> _Page excerpt_:
I also saw a man carrying two baskets: A live pig completely filled each basket. Someone explained, "They eliminated prostitutes by drowning the women in the Pearl River in woven baskets." I understood carrying ducklings, but how did they get a pig or a prostitute into a basket that has no extra space? He said, "They got them drunk, stuffed them in and wove the basket tight around them." I brought that duckling basket home to my daughter, Nancy.

A young capitalist woman was repairing worn-out umbrellas on the street, earning extra money on her only day off. Sidewalk space is free. The umbrella woman and I talked and laughed about not knowing what the other was saying. There’s not a lot to say about a worn-out umbrella! I reached for my camera.

"No, no, no," she said, broadly smiling and waving the camera away.

Two dozen people had stopped to enjoy this friendly encounter, and all were begging her to let me take the picture. They urged me to take it anyway. I did.

> _What the task asks_:
Edit the street-scene text from "Two dozen people" up to and including "anyway. I did.", changing "friendly encounter" to "cheerful exchange", and give that stretch back in full. The material below comes from a separate, unrelated source.

> _Information shown_:
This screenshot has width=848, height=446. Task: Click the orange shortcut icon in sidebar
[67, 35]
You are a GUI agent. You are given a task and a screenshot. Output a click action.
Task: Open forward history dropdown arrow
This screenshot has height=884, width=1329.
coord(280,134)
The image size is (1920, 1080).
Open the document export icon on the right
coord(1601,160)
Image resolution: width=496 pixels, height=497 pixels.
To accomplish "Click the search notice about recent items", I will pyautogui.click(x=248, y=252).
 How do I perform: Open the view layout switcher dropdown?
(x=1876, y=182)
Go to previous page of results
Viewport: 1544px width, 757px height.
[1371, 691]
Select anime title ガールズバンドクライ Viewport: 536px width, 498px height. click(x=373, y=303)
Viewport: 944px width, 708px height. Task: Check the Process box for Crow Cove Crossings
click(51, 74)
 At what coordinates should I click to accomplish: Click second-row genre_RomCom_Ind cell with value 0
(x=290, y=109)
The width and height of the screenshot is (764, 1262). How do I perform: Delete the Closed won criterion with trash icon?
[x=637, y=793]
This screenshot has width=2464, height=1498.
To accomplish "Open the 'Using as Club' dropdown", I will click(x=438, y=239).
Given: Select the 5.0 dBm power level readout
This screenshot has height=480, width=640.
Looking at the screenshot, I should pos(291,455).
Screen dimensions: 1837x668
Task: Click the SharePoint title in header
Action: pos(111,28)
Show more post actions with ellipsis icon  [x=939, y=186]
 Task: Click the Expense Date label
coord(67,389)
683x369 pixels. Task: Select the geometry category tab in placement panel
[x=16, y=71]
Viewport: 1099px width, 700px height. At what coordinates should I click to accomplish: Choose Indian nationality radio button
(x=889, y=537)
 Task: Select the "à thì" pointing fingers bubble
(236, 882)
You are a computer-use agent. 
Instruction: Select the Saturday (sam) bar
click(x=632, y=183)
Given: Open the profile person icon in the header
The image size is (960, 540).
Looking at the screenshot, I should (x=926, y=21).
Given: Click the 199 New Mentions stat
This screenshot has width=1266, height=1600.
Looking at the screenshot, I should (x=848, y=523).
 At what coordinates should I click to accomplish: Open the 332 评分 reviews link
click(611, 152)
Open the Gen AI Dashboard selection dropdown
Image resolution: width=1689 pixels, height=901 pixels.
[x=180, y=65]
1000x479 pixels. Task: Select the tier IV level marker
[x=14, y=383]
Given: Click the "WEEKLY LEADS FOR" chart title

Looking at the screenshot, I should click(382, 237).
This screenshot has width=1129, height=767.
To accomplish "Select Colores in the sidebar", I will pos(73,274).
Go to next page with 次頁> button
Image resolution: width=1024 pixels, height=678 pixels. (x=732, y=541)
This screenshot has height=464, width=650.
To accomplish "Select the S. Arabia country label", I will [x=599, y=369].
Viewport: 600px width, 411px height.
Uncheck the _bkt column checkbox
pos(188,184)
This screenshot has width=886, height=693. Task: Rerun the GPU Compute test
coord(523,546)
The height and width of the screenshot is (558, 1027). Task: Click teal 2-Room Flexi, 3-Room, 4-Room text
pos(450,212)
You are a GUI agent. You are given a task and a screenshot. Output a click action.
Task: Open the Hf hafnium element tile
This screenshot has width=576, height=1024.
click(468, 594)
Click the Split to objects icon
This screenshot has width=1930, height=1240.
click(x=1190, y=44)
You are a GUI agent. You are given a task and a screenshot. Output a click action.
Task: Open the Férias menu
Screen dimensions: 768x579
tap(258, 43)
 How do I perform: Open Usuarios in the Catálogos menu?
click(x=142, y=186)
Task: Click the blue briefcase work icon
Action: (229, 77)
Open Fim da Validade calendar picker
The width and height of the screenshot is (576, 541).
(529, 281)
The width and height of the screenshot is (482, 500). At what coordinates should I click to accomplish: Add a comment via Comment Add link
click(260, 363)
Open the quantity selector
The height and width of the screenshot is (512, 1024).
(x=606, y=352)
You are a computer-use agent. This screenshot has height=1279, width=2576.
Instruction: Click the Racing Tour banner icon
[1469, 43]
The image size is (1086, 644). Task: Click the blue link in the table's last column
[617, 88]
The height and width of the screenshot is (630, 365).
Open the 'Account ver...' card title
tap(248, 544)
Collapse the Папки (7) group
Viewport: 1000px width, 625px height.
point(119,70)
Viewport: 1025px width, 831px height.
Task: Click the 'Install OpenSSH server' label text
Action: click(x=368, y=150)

> _Task answer_:
Two dozen people had stopped to enjoy this cheerful exchange, and all were begging her to let me take the picture. They urged me to take it anyway. I did.